REQUIRED WORK: Repeat every line from the line containing "The image size" to the end of the data, exactly. Leave the pictures out.
[EXCERPTED RECORDS — start]
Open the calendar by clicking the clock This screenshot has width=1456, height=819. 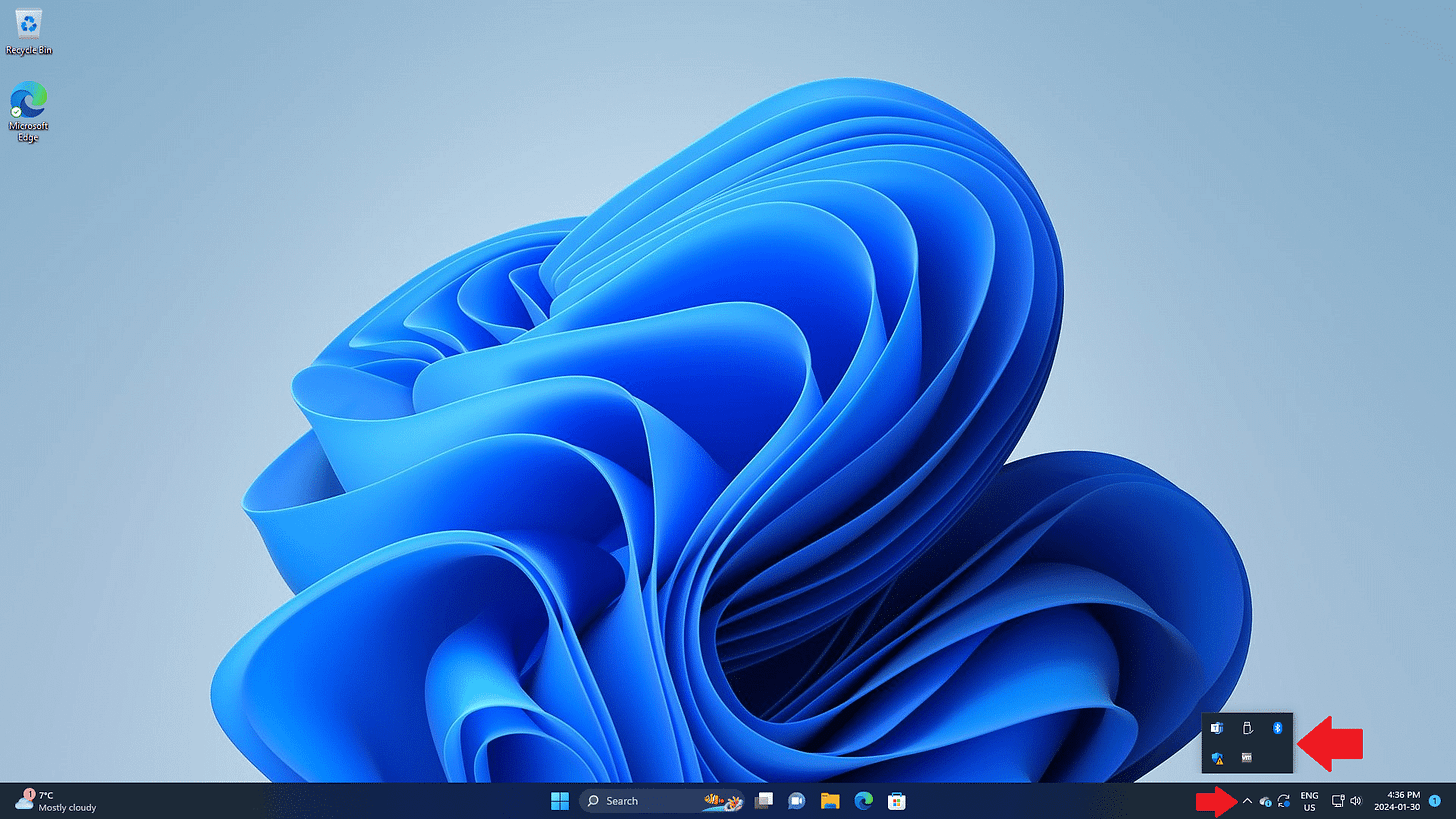click(x=1399, y=800)
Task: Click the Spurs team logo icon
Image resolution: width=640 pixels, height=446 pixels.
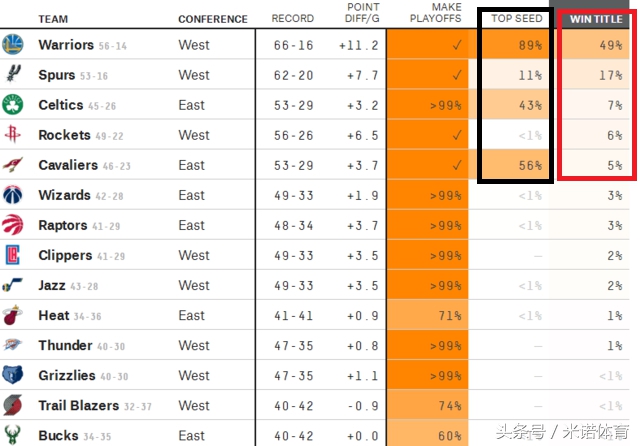Action: tap(13, 75)
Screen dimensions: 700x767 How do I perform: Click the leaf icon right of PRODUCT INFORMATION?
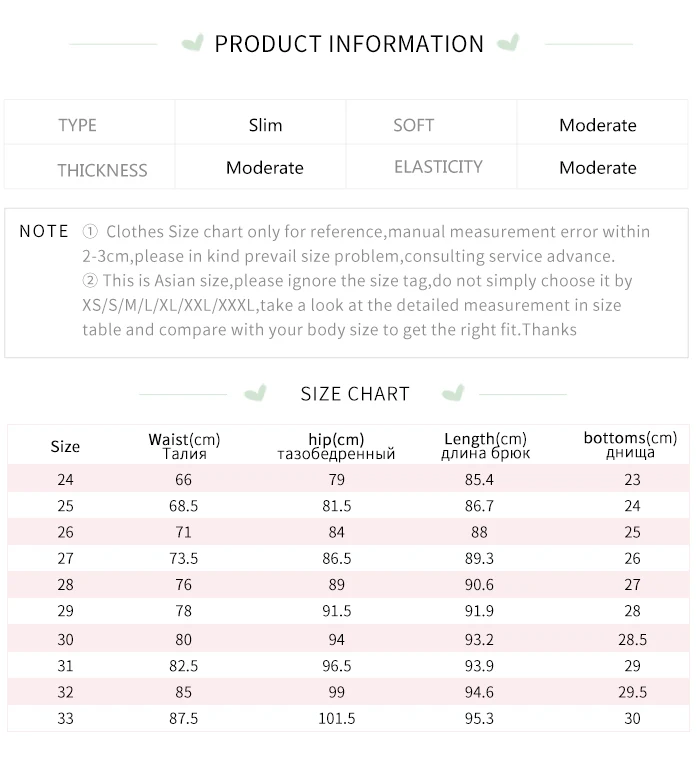coord(508,43)

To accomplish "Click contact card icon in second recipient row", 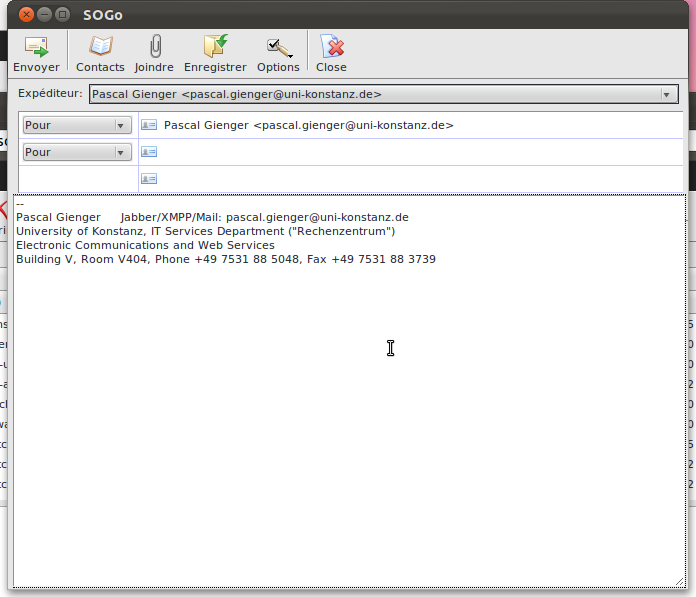I will (x=149, y=152).
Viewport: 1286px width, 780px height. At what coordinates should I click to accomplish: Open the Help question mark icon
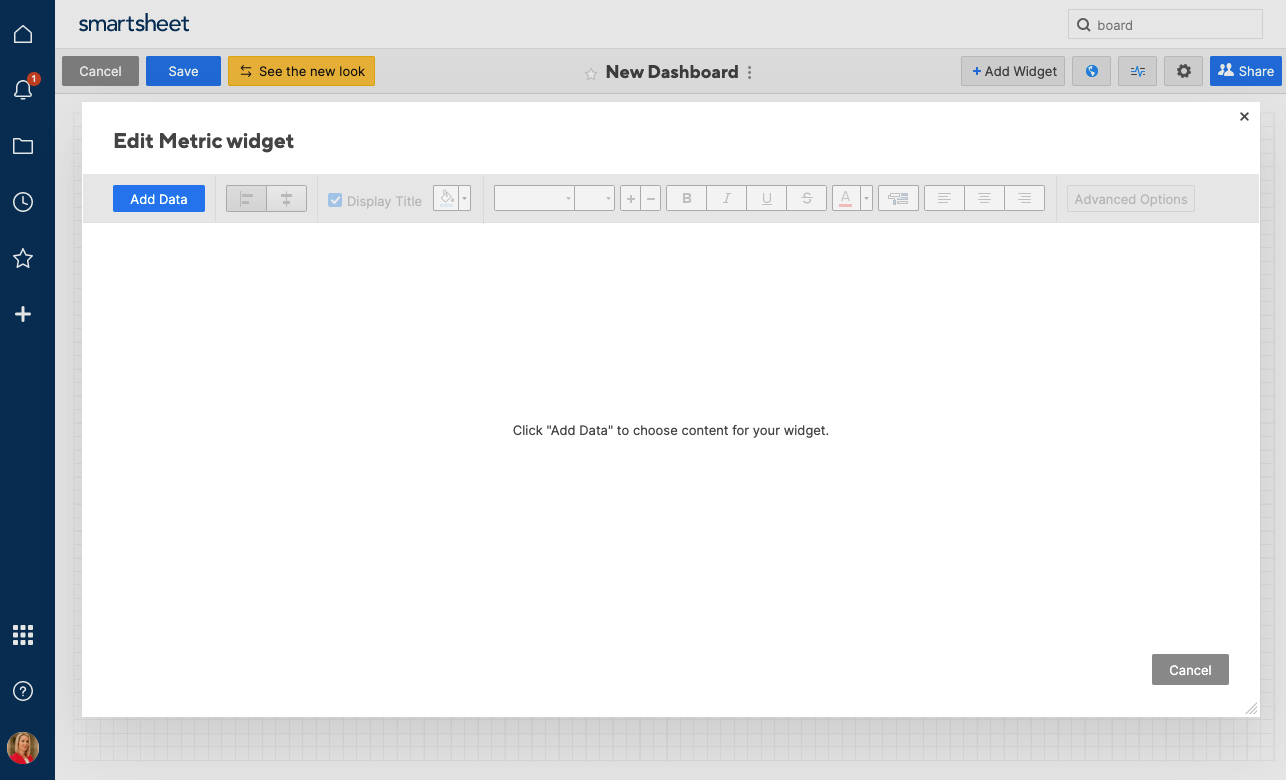pos(23,691)
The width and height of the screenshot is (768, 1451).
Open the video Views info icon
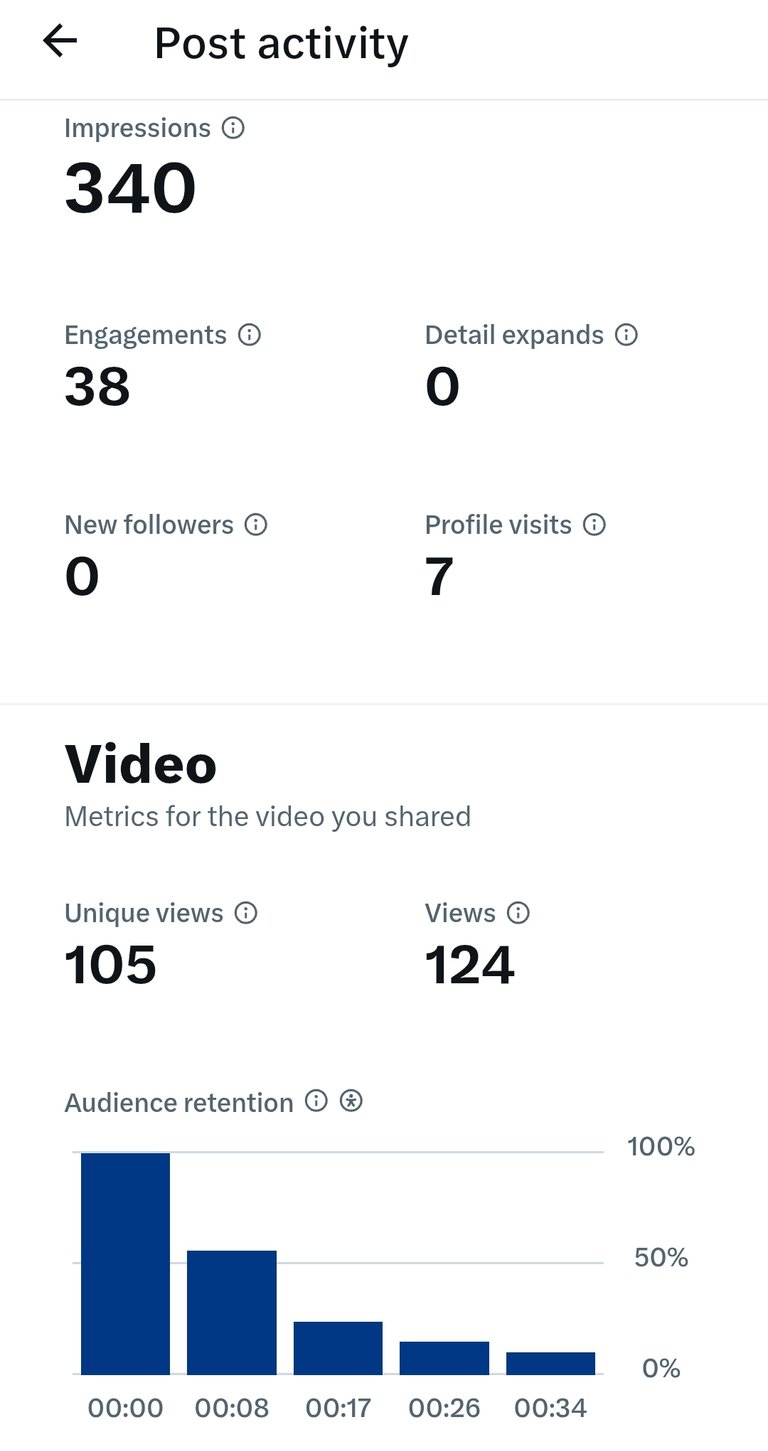(518, 913)
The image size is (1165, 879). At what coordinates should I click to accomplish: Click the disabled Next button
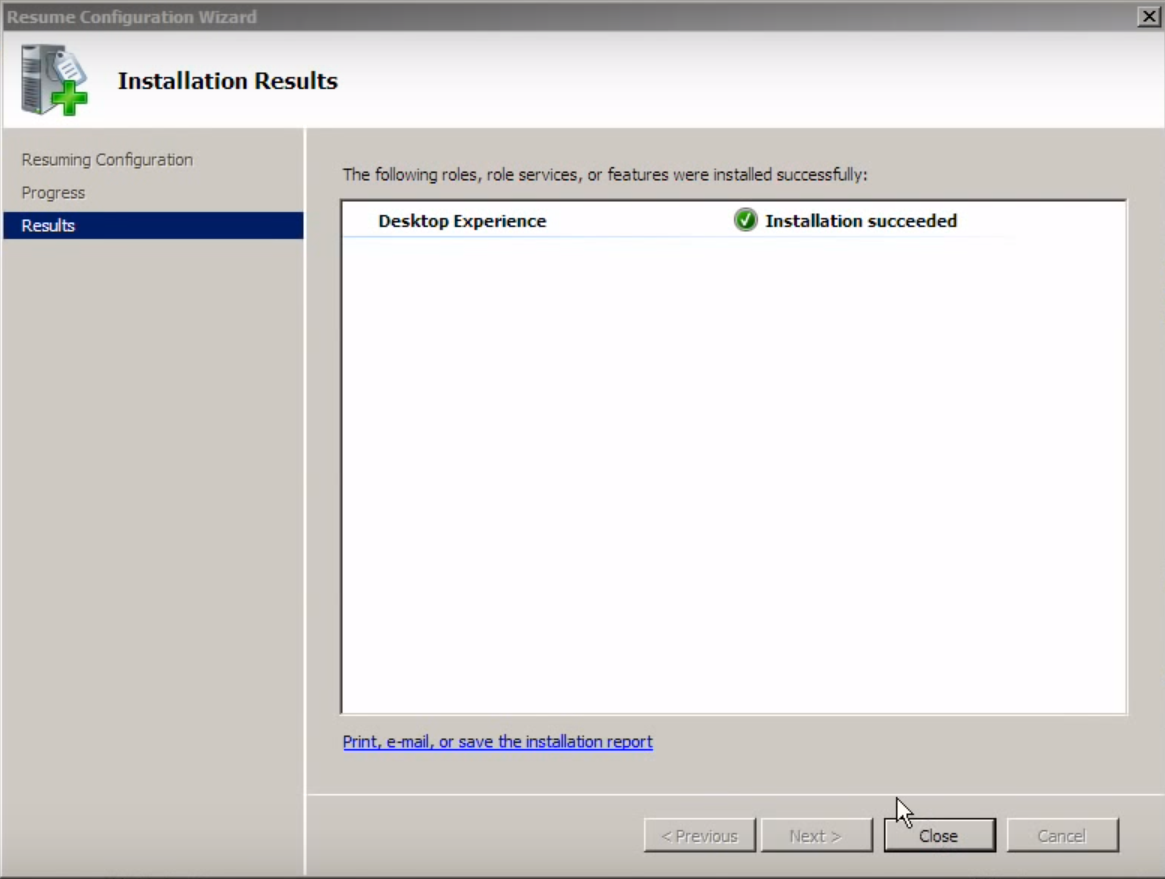815,836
[EXCERPTED RECORDS — finish]
ANSWER BOX:
The image size is (1165, 879). At what coordinates should I click to accomplish: Click the disabled Next button
815,836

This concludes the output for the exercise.